Aims
To determine the familial incidence of dilated (DCM) and hypertrophic cardiomyopathy (HCM) in first-, second- and third-degree relatives of affected individuals.
Methods and results
In this population-based multigenerational cohort study, full-siblings, half-siblings, and cousin pairs born to Swedish parents between 1932 and 2015 were included and register-based DCM and HCM diagnoses among relatives were ascertained. Adjusted odds ratios (ORs) for DCM and HCM were calculated for relatives of individuals with DCM and HCM compared with relatives of individuals without DCM and HCM for reference. Total study population included 6,334,979 subjects and consisted of 5,577,449 full-siblings, 1,321,414 half-siblings, and 3,952,137 cousins.
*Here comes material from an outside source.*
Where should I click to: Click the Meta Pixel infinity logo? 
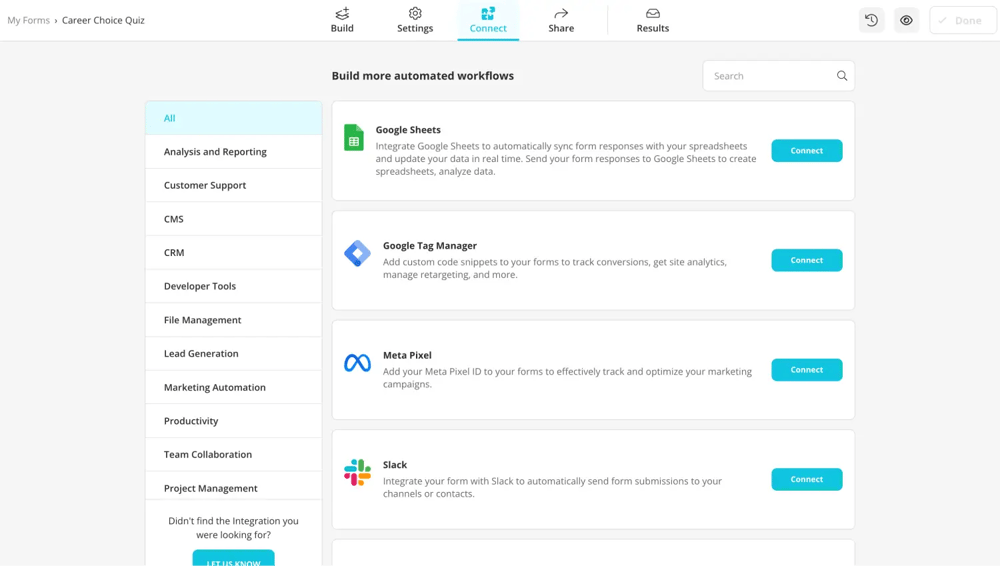pyautogui.click(x=357, y=363)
Overall, 10,272 (0.16%) unique individuals were diagnosed with DCM and 3,769 (0.06%) with HCM. Of these, 7,716 (75.12%) and 2,375 (63.01%) were males, respectively. Familial risk odds ratios (ORs) for DCM were 5.35 (95% confidence intervals (CI): 4.85-5.90) for full-siblings, 2.68 (95%CI:1.86-3.87) for half-siblings, and 1.72 (95%CI:1.12-2.64) for cousins of affected individuals. The ORs for HCM were 42.44 (95%CI:37.66-47.82) for full-siblings, 32.70 (95%CI:21.32-50.15) for half-siblings, and 36.96 (95%CI:29.50-46.31) for cousins of affected individuals. In sex-stratified analysis, relatives of affected females were found more likely to be affected than were relatives of affected males, with stronger aggregation observed for HCM.
Conclusions
Familial risk of HCM and DCM is high and associated with genetic resemblance, with strongest aggregations observed in relatives of affected females with HCM, whereas this association was distinctly attenuated for DCM. The finding of a Carter effect, more pronounced in HCM, suggests a multifactorial threshold model of inheritance.